Questa tecnica permette alla mente di creare una spontanea reazione avversiva e di evitamento verso i comportamenti peggiorativi. Spingendo la mente in quella direzione, si apre la possibilità di trovare soluzioni alternative.
La tecnica permette di definire le caratteristiche della situazione ideale dopo aver realizzato il cambiamento e di identificare gli atti da compiere per superare il problema, spostando l’attenzione dal presente problematico al futuro senza problema.
Partire dall’obiettivo da raggiungere per giungere al punto di partenza, frazionando l’obiettivo in una serie di micro-obiettivi, permette di costruire una strategia efficace ed efficiente per affrontare problemi complessi da risolvere.
La terapia breve strategica rappresenta l’applicazione del Problem Solving Strategico in ambito clinico e si contraddistingue dalle forme tradizionali di psicoterapia perché permette di sviluppare interventi basati su obiettivi prestabiliti, sulle caratteristiche specifiche del problema e sulla persona che porta il problema.
Ogni patologia viene considerata come un equilibrio disfunzionale da trasformare in funzionale. La disfunzionalità è sorretta da una dinamica che si autoalimenta, quale effetto dell’esasperazione e dell’irrigidimento di strategie adattive che si trasformano in disadattive, ovvero le «tentate soluzioni disfunzionali» che complicano il problema anziché risolverlo. L’intervento terapeutico è rappresentato da manovre in grado di interrompere tali controproducenti circoli viziosi sovvertendo la logica interna al problema riorientandola verso la sua soluzione.
La psicopatologia viene analizzata come un problema da risolvere, e non come una malattia da guarire nel senso biologico del termine.
Il cambiamento terapeutico avviene attraverso esperienze emozionali correttive che concretamente fanno sperimentare al soggetto di poter fronteggiare ciò che crede di non essere capace di fare. La soluzione del problema, si ottiene pertanto attraverso strategie e stratagemmi in grado di far cambiare alla persona le proprie tentate soluzioni disfunzionali per indurla a sperimentare concretamente il cambiamento terapeutico.
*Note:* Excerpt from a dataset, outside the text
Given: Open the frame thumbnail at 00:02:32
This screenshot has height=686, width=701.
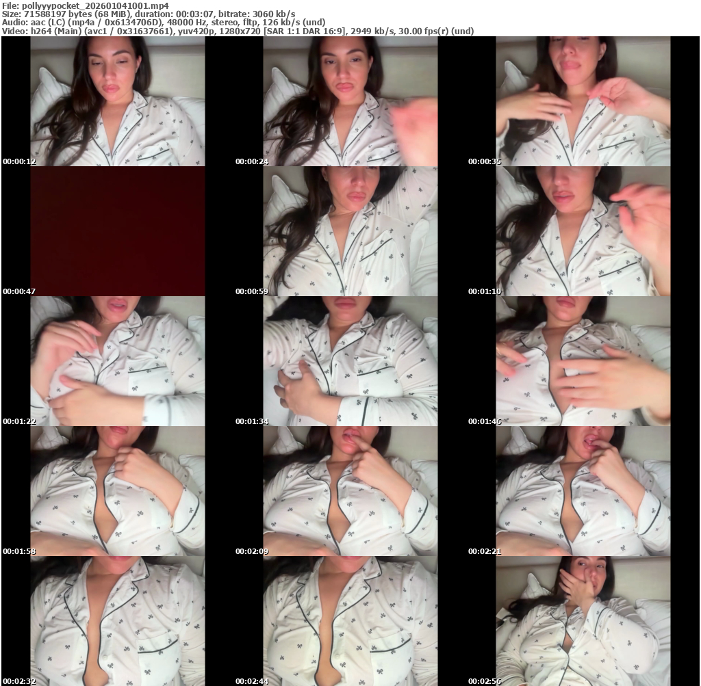Looking at the screenshot, I should coord(117,621).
Attraverso questo lavoro il paziente modifica effettivamente la percezione delle cose che lo bloccavano nella patologia.
La Psicoterapia Breve Strategica utilizza protocolli di trattamento specifici per gran parte delle forme di disturbo psichico e comportamentale.
“Il fatto che le psicopatologie possano essere decisamente sofferte e persistenti da anni non significa che la terapia debba essere altrettanto sofferta e prolungata nel tempo”, G. Nardone
Nonostante ci siano differenze significative nella durata dei singoli interventi, il mio obiettivo è sempre quello di raggiungere il risultato nel minor tempo possibile, guidato dalla convinzione che se un intervento funziona, deve produrre cambiamenti significativi nel breve termine.
Per questo motivo mi prendo al massimo 10 sedute di tempo per verificare che il lavoro funzioni e il cambiamento si verifichi. Se la persona percepisce l’esperienza del cambiamento, il trattamento può procedere fino a risoluzione completa del problema, in caso contrario viene interrotto per non diventare esso stesso parte del problema.